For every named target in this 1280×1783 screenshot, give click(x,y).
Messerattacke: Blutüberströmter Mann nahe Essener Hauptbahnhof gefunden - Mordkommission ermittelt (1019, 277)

○ ○ ○ ○ ○ ○ ○

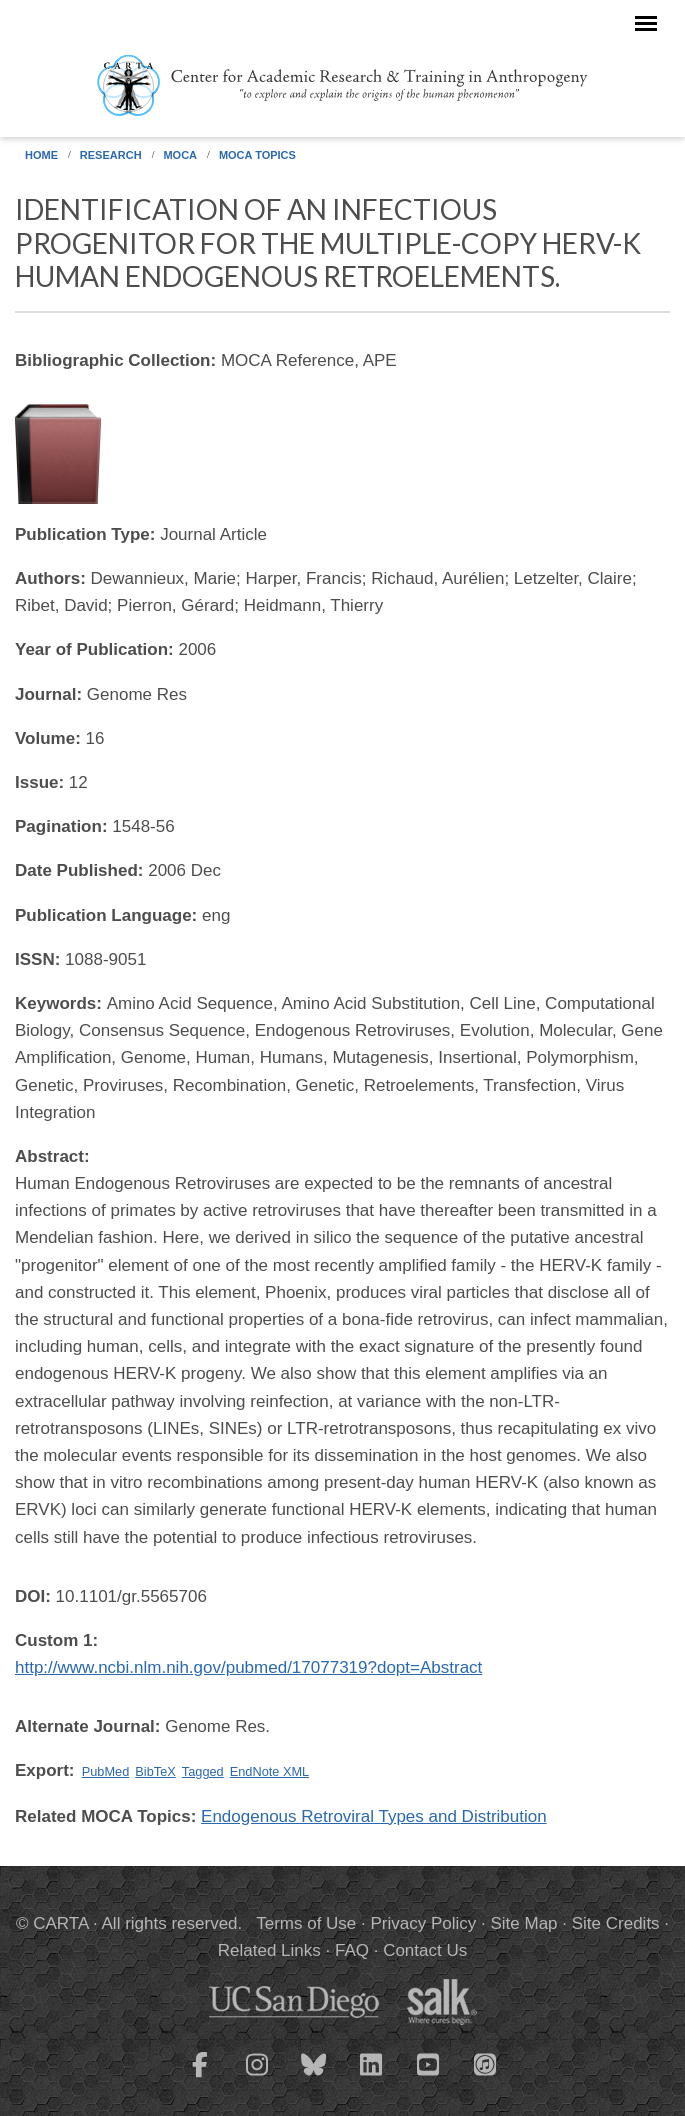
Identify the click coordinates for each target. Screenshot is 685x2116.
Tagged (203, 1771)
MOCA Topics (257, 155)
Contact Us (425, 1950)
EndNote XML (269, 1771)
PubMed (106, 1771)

○ ○ ○ ○ ○ ○ ○

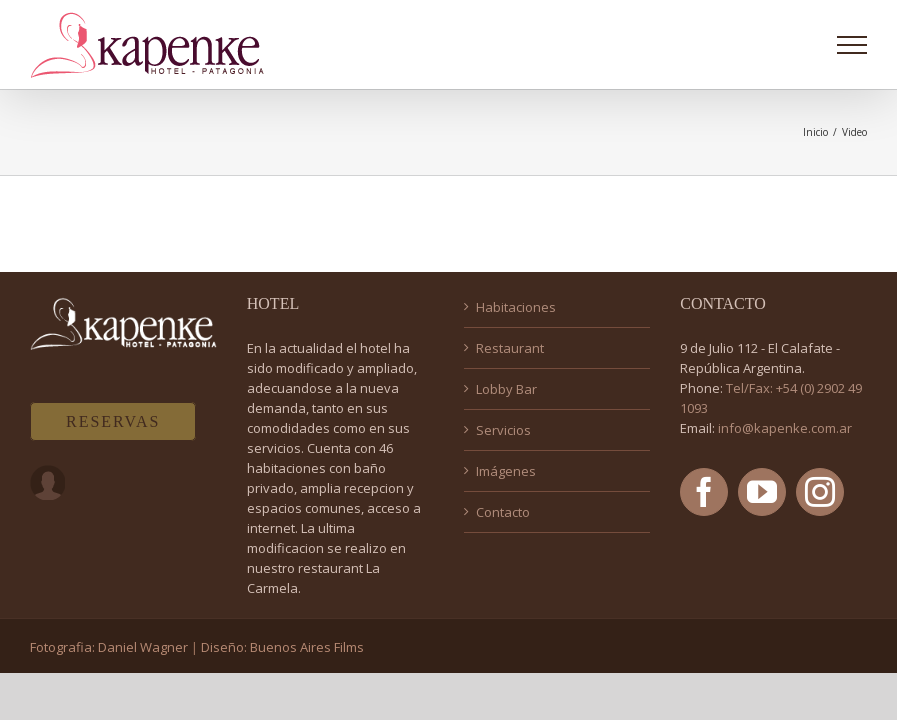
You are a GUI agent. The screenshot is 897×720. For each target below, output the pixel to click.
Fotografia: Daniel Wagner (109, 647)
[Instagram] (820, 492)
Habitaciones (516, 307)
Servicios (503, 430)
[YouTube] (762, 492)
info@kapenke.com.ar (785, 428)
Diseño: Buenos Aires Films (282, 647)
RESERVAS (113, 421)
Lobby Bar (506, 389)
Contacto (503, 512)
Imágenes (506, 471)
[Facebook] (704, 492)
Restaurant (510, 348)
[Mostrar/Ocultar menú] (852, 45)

○ ○ ○ ○ ○ ○ ○

Work to be completed:
Look back at the data above. Transcribe exactly the lines starting at the line that contains "Servicios (503, 430)" and ending at the line that contains "[Mostrar/Ocultar menú] (852, 45)".

Solution to this exercise:
Servicios (503, 430)
[YouTube] (762, 492)
info@kapenke.com.ar (785, 428)
Diseño: Buenos Aires Films (282, 647)
RESERVAS (113, 421)
Lobby Bar (506, 389)
Contacto (503, 512)
Imágenes (506, 471)
[Facebook] (704, 492)
Restaurant (510, 348)
[Mostrar/Ocultar menú] (852, 45)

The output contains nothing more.